(Raw records)
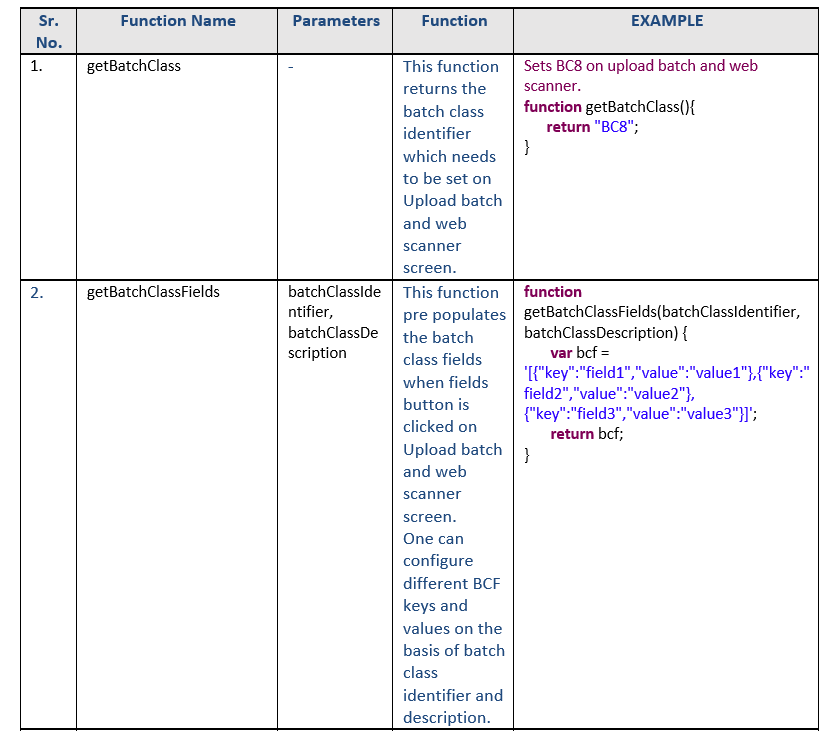Click the Sr. No. column header
840x731 pixels.
click(x=49, y=32)
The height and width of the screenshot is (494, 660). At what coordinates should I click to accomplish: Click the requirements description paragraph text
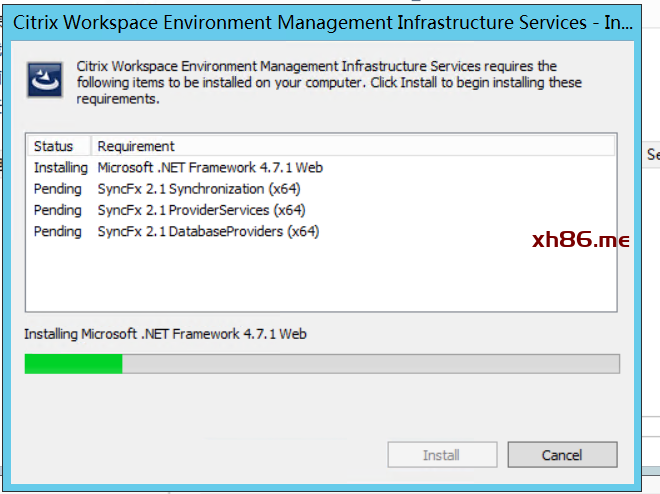(330, 82)
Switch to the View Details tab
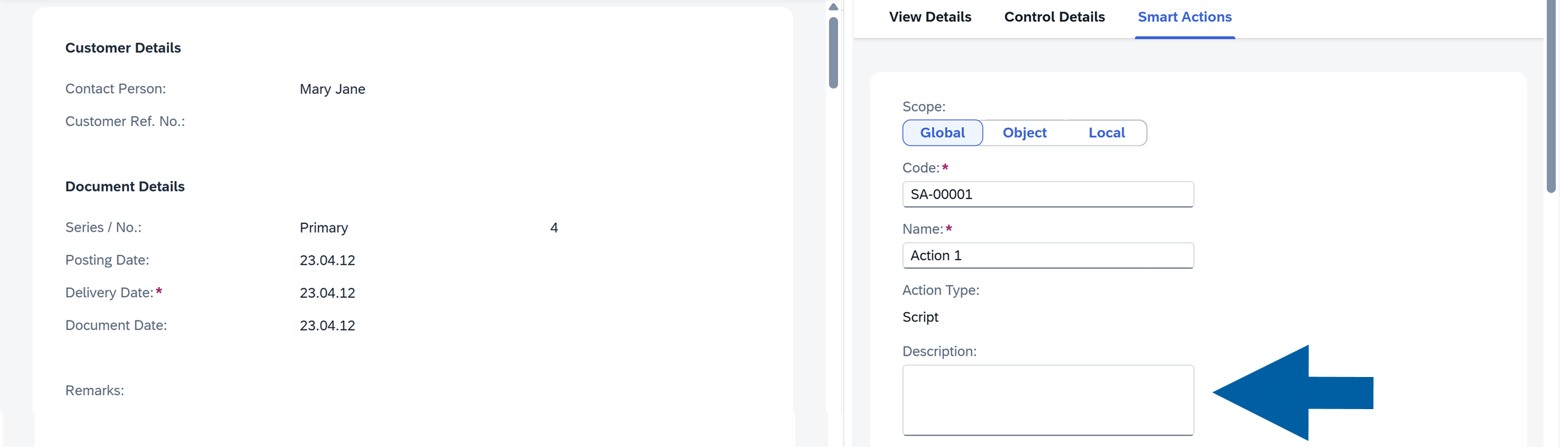 (x=930, y=17)
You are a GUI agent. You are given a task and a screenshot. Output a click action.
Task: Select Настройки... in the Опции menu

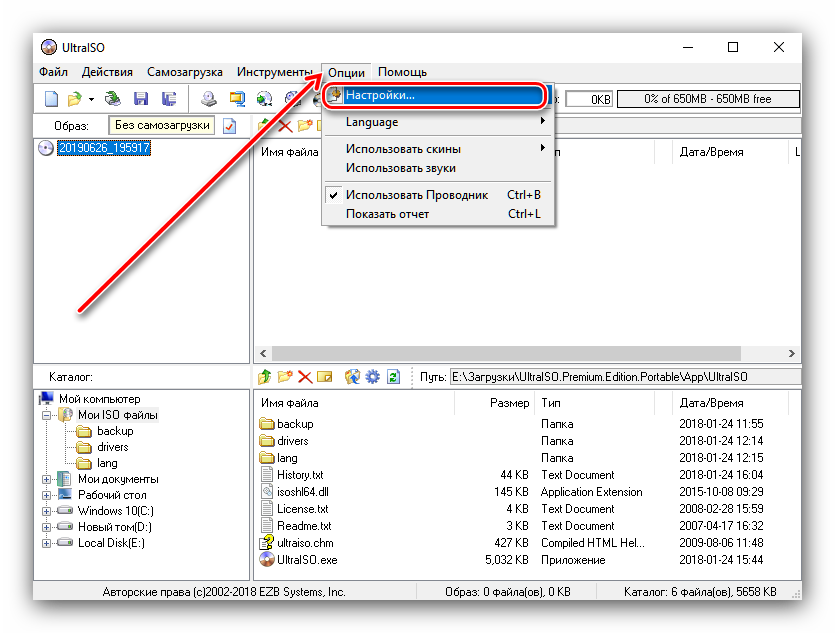(380, 95)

• **YOUR GOAL**: Rewrite the material from the line that contains "You are a GUI" through the end, replacing "screenshot" with "screen capture" and keeping everything else unchanged. Leave the pictures out of your answer.

• **OUTPUT OF THE TASK**:
You are a GUI agent. You are given a task and a screen capture. Output a click action.
Task: Select Настройки... in the Опции menu

(380, 95)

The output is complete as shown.